Are politicians just giving us candy, keeping us happy, we don’t really want to hear the truth, eg do we really want to know what the rate of inflation is?
Journalists pick up scientific results and take what they need from them to sell newspapers. Is this fact or opinion?
Other
The point was made that politicians do not like blue sky research but the history of technology says that blue sky research has led to big changes.
Received opinion is frowned upon, data is needed. One of the great driving forces of science is to knock off a well held belief.
The question was raised, do we start with a premise and then look for data to support it?
We need to be sceptical and the question was raised have we become worse at this. We need to remember where we are wrong. We need better thinking and more understanding.
The answer to bad things and bad science is good science. The CASS report was good science, it looked at all of the studies that said there is no evidence. So gender intervention was all about politics.
When you talk about the deficit model the position is - I don’t know something - I set out to solve the question and -obtain the answer. Now I know it but you don’t. So obviously the deficit now lies in you. How do you escape that? Scientists have explicit knowledge that other people don’t have. How do you fill this deficit?
There are also people who do not care so the issue does not grow and there is nothing you can do to make them care.

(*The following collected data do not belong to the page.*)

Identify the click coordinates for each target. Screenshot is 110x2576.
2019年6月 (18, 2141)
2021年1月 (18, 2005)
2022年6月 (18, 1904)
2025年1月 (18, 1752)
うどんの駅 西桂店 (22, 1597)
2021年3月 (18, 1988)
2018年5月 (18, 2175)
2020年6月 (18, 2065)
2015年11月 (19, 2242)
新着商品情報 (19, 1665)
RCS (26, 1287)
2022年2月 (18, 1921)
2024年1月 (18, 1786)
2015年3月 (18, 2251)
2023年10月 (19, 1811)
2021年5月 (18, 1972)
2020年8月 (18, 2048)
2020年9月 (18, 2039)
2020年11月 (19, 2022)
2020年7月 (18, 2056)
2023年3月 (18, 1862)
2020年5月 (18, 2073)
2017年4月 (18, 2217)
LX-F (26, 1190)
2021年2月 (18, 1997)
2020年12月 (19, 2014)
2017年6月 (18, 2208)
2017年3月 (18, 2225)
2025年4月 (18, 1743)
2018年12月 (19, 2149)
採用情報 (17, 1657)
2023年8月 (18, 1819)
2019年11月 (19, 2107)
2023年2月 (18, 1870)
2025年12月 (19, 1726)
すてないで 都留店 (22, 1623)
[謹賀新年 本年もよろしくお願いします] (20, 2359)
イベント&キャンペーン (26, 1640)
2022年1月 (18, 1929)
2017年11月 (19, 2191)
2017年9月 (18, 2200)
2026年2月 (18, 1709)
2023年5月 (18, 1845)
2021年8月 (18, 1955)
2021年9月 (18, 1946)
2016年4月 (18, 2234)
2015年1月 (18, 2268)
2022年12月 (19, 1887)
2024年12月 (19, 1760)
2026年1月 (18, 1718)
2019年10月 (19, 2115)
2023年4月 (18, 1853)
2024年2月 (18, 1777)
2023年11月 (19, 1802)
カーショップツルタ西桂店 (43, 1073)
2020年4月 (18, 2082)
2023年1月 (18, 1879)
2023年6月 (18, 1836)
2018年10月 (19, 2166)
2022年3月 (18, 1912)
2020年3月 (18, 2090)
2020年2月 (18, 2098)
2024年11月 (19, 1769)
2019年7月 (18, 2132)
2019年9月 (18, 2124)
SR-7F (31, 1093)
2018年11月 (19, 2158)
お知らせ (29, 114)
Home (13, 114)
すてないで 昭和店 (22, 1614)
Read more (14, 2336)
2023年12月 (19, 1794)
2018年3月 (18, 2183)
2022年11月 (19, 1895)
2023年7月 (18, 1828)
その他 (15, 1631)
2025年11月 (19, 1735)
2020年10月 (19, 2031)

Scientifically educated politicians may be a good thing. It would be preferable for an education minister to be a teacher and health minister should be a doctor etc as they would then understand “on the ground” issues. Most people in politics are career politicians and don’t understand “on the ground” problems. It is one of the few jobs in society where there is no qualification, examination or in fact anything that is required to be able to hold the position.
To change things perhaps we should have longer terms, or perhaps we should say that you cannot run for parliament twice? Should we keep compulsory voting? The suggestion was that we should keep compulsory voting as it is important that everyone is taken into account. Talking to voters, most don’t have a good framework for why they think what they think. For example, they like a rebate for electricity but don’t have a model for how that actually works. This influences how politicians are able to communicate.
In science, high school interns at Clive Berghofer are doing things that would be regarded as science fiction by older scientists.
Thatcher – “Advisers advise, Ministers decide”.
Still, it was suggested, have faith in bureaucracy. We must have faith in bureaucracy.